Selected excerpt:
----------

With its efficient, stable, and responsive features, cloud-native has become a key driver of digital innovation in enterprises. At the same time, security risks are also increasing in cloud-native environments, prompting enterprises to seek appropriate architecture design solutions.
In this article, we invited Mr. Bai Liming, technology director of Dosec.cn, to present some best practices for building cloud-native security architectures based on the company's expertise and experience.
1. Development of cloud-native
The concept of cloud-native was first introduced in 2013 by Pivotal, a company recognized for its multi-cloud application platform Cloud Foundry. Two years later, Matt Stine, Pivotal's technical product manager, defined the five principles of cloud-native architecture in his book "Migrating to Cloud-Native Application Architecture":
Compliant with 12-factor apps;
Microservice-oriented architecture;
Self-Service Agile Architecture;
API-based collaboration;
Antifragile.
According to the CNCF Cloud Native Definition v1.0, which was approved on June 11, 2018, cloud-native should have the following characteristics:
· Containers;
· Service meshes;
· Microservices;
· Immutable infrastructure;
· Declarative APIs.
Applications that meet all five of the characteristics above will be cloud-natives ones.
Throughout the evolution of cloud-native, containerization has further simplified the capabilities and features of the operating system. Cloud-native operating systems were developed to meet the immutable infrastructure requirement. It features a streamlined kernel, retains only container-related dependency libraries, and uses a container user end as a package manager.
In cloud-native operating systems,all processes must run in containers. As no application can be installed on the OS host, the OS becomes completely immutable, known as the immutable infrastructure, and is expected to be the future of OS development.
In the past, applications were run on physical machines, but as the infrastructure evolved, they moved to virtual machines and later to containers. In the era of cloud computing, serverless architecture seems to be the newest fad.
A physical machine's life cycle is typically measured in years and terminated after a year or five. For virtual machines, the unit of measurement is the month.
With the advent of containerization,each update requires rebuilding a new container; as a result, container lifecycles are measured in days. While serverless computing progresses,function virtualization will be measured in minutes.
The emergence of containerization accelerated the process of standardizing containers. Containers and DevOps complement each other, and application container platforms should follow a DevOps development model to speed up the release process. Generally,containerization promotes DevOps, and containers rely on DevOps for speeding up iteration.
With containers as the unit of analysis, cloud-native and services represent the network boundary.Cloud-native has no concept of IP addresses as they are all dynamic, and we cannot configure their IP addresses on conventional firewalls. With cloud-native, the container services are updated every day, so the IP address is changed accordingly, and the original network policies are no longer valid.
In the era of physical machines, it is more challenging to deploy physical devices, so running several applications on one physical machine is common. For virtual machines, individual services were usually divided into a single virtual machine to improve service availability. Currently, service interfaces are increasingly dependent upon micro-services, so they must be adapted into microservice architectures.
Here take Weibo (a Chinese microblogging site similar to Twitter) as an example: when there is a hot event, both physical and virtual machines require a more extended build period in hours to allow business recovery. In a containerized scenario, the container begins to operate in seconds, whereas physical and virtual machines start up much more slowly. Therefore, since Weibo adopted a container architecture, hot events are rarely the cause of downtimes. Moreover, this can also be attributed to the self-healing and dynamic scaling capabilities of the K8S platform.

----------

Dataset:
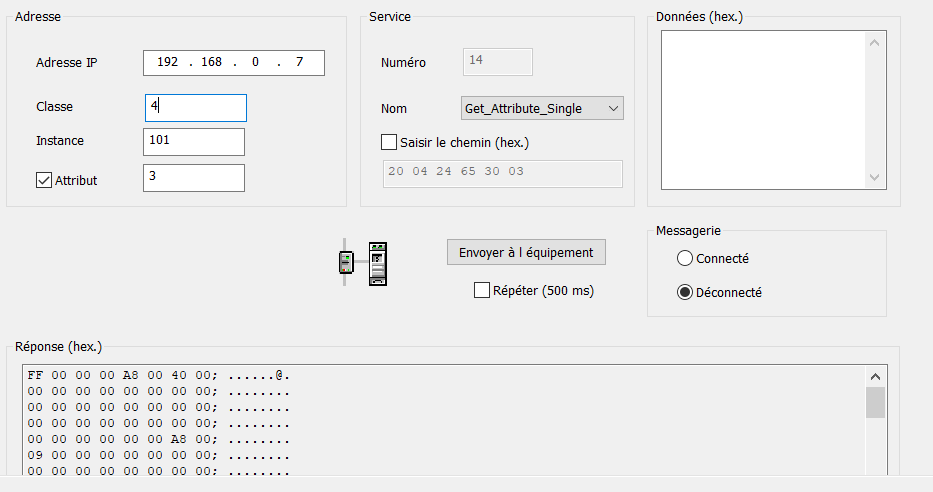933x492 pixels.
Task: Click the Instance field containing 101
Action: point(194,142)
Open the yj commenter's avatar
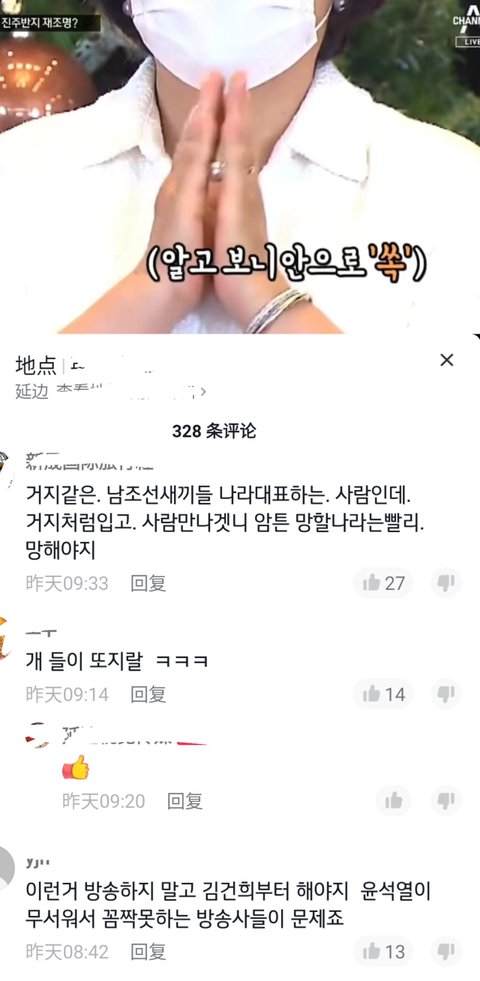This screenshot has width=480, height=981. (6, 868)

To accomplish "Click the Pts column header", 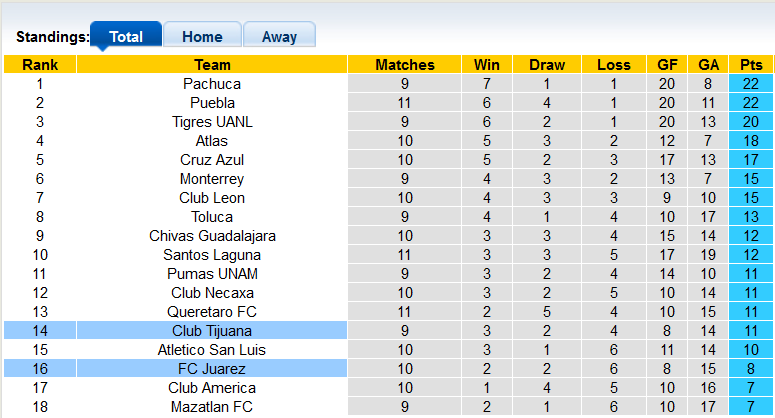I will [751, 65].
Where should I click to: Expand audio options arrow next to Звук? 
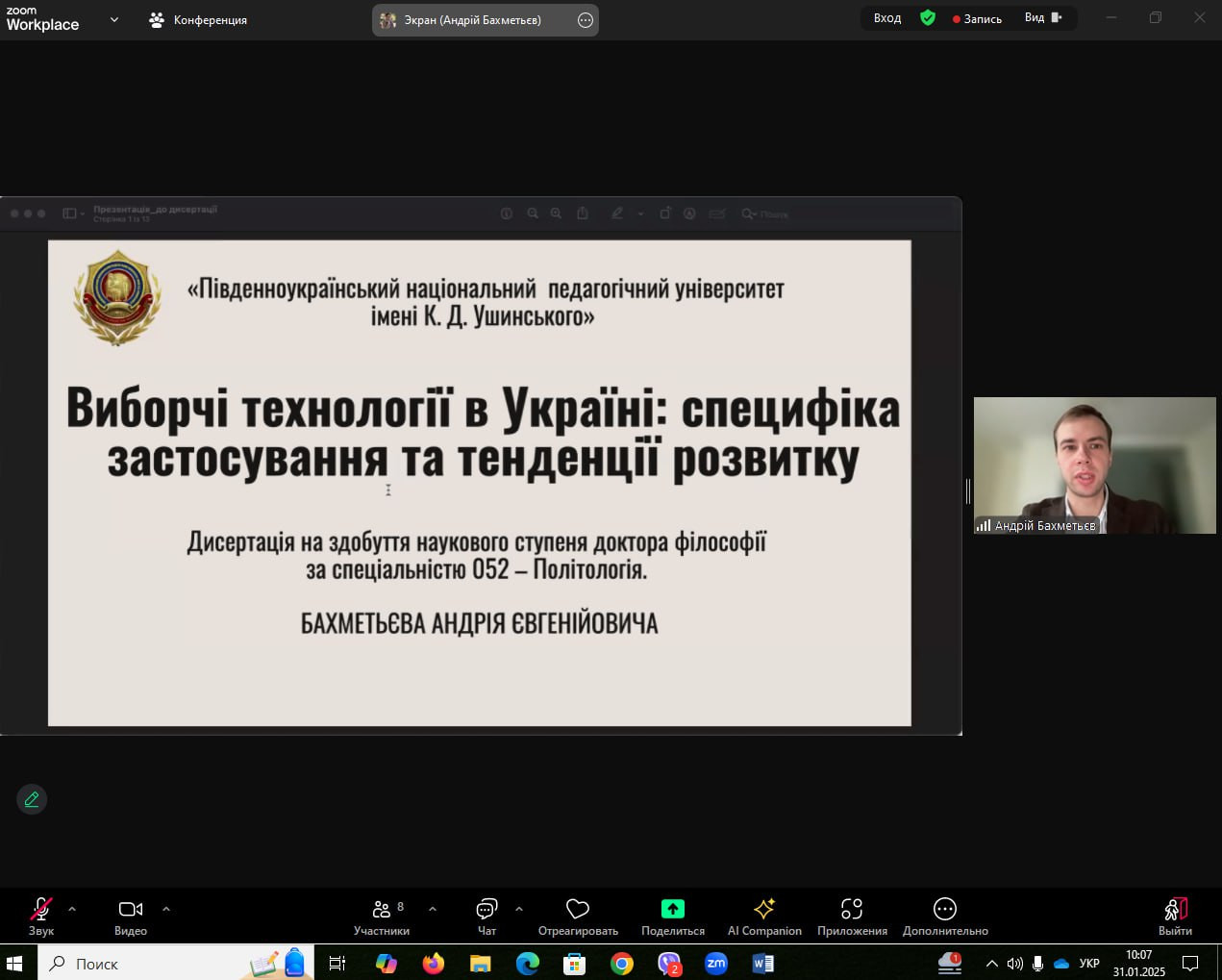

----------

Directive:
Return the passage from the cloud-native article above, starting at "Throughout the evolution" and ending at "a package manager.", copied word for word.

Result below:
Throughout the evolution of cloud-native, containerization has further simplified the capabilities and features of the operating system. Cloud-native operating systems were developed to meet the immutable infrastructure requirement. It features a streamlined kernel, retains only container-related dependency libraries, and uses a container user end as a package manager.